▸ **Görev tanımı 1**: Sayfa alıntısında "Şapka kullanımı ile" sözcüklerini içeren ifadeyle başlayıp "bizde olur herhalde." ile biten bölümü hiç değiştirmeden tekrar yazın.
▸ **Görev tanımı 2**: Memleket tartışmasını iki cümleyle özetleyin.

▸ **Sayfa alıntısı**:
============
Tartışma Köşesi

Şapka kullanımı ile ilgili bir bilgi de ben paylaşmış olayım madem.

Kaynak

4 Beğeni

Memleket derken? İstanbul’daki zengin arapları, Anadolu’daki afgan ve suriyelileri kast ettiniz galiba.

1 Beğeni

Memleket şuralı buralı olmaz, memleket ülkedir. Bizim memleketimiz de Türkiye. Bu arada sınır dışı edilenlerin sayısı 11 olmuş. Açlık sorununu sığınmacılar üzerinden tanımlamak ve buna karşı gösterilen naif sosyal medya tepkisini sınırdışı ile sonuçlandırmak ancak bizde olur herhalde.

3 Beğeni

Memleket ülke değildir. Memleket kültürel ve manevi olarak bağlı olduğun toprak parçasıdır. Size göre bu böyle olabilir ama bana göre değil. Benim atalarım bu toprak için şehit olurken Fransızlarla İngilizlerle iş tutup da atalarımı şehit edenlerin bu şekilde paylaşım yapması beni rahatsız ediyor.
============
▸ **Kayıtlı veri kümesi satırları**:

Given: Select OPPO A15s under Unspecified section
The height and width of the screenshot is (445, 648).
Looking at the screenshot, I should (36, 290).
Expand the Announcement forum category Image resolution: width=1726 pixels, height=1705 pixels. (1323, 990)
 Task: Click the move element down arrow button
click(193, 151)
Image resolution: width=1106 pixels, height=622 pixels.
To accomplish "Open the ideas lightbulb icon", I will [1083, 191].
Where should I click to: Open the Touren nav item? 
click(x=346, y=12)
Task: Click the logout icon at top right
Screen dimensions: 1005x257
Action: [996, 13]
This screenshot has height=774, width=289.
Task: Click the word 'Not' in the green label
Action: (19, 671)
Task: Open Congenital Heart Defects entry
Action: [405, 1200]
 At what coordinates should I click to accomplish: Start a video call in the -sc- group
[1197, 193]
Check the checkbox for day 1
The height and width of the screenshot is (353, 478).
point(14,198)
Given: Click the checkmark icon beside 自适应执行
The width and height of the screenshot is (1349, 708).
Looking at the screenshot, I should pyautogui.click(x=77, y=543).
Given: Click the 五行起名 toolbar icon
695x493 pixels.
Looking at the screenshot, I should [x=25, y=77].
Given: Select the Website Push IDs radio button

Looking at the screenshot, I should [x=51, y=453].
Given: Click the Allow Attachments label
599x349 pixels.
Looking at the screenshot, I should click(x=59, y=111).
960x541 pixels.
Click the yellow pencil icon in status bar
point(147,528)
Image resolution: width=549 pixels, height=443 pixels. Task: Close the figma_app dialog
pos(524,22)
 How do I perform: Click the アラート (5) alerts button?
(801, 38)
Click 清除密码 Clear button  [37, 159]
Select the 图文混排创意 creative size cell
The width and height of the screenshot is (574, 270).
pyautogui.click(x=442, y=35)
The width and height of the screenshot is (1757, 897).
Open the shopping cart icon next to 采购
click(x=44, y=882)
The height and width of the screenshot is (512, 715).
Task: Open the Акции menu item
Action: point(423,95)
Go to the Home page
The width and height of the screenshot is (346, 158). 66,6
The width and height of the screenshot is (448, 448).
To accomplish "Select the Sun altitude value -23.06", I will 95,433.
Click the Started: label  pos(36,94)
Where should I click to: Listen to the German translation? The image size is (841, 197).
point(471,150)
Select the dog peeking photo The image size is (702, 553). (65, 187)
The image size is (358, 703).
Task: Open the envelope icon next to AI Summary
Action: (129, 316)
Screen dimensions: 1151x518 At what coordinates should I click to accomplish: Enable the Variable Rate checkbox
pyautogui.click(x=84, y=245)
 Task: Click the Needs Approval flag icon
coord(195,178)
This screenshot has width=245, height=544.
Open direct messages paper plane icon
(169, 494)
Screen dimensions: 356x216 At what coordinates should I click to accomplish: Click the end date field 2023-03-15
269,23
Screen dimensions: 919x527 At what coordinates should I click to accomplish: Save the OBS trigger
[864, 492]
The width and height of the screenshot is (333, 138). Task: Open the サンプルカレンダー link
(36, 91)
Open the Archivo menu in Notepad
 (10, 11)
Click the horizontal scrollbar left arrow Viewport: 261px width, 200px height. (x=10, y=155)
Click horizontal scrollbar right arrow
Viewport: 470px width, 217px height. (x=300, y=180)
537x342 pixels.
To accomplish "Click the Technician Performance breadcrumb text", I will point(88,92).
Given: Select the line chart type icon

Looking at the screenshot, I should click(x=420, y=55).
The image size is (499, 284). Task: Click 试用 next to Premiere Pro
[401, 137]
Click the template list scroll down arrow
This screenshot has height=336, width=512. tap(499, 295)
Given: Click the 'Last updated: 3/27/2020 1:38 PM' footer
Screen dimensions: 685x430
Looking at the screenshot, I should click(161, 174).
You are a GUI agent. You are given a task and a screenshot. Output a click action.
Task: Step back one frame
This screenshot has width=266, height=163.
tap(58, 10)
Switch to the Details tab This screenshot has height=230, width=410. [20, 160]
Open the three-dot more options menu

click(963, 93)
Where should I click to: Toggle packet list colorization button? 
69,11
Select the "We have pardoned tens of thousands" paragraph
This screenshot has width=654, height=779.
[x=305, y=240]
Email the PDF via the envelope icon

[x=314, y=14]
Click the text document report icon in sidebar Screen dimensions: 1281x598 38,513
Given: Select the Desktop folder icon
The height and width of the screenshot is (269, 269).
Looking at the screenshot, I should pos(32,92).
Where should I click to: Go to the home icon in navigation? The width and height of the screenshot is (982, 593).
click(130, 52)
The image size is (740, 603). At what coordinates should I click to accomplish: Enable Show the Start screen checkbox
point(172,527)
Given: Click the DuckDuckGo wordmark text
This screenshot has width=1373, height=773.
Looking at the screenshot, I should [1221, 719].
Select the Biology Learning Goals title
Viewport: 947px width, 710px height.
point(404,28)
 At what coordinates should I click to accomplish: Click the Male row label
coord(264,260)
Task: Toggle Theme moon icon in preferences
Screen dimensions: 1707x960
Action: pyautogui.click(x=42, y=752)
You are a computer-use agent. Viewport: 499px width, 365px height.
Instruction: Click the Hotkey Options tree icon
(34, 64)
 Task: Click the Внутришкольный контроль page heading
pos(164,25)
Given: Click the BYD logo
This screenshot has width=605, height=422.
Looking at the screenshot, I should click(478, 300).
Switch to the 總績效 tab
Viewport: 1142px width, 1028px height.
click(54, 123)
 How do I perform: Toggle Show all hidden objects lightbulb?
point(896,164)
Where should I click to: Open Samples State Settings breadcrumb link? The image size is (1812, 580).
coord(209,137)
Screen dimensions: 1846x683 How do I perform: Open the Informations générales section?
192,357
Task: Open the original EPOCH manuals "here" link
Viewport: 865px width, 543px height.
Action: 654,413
============
▸ **Nihai sonuç 1**:
Şapka kullanımı ile ilgili bir bilgi de ben paylaşmış olayım madem.

Kaynak

4 Beğeni

Memleket derken? İstanbul’daki zengin arapları, Anadolu’daki afgan ve suriyelileri kast ettiniz galiba.

1 Beğeni

Memleket şuralı buralı olmaz, memleket ülkedir. Bizim memleketimiz de Türkiye. Bu arada sınır dışı edilenlerin sayısı 11 olmuş. Açlık sorununu sığınmacılar üzerinden tanımlamak ve buna karşı gösterilen naif sosyal medya tepkisini sınırdışı ile sonuçlandırmak ancak bizde olur herhalde.

▸ **Nihai sonuç 2**: Bir katılımcı memleketin şuralı buralı olmadığını, ülke yani Türkiye olduğunu söyler, sınır dışı edilenlerin sayısının 11 olduğunu belirtir ve açlık sorununun sığınmacılar üzerinden tanımlanıp sosyal medya tepkisinin sınır dışıyla sonuçlandırılmasını eleştirir. Başka bir katılımcı ise memleketin ülke değil, kişinin kültürel ve manevi olarak bağlı olduğu toprak parçası olduğunu savunur ve Fransızlarla, İngilizlerle iş tutup atalarını şehit edenlerin bu şekilde paylaşım yapmasından rahatsız olduğunu söyler.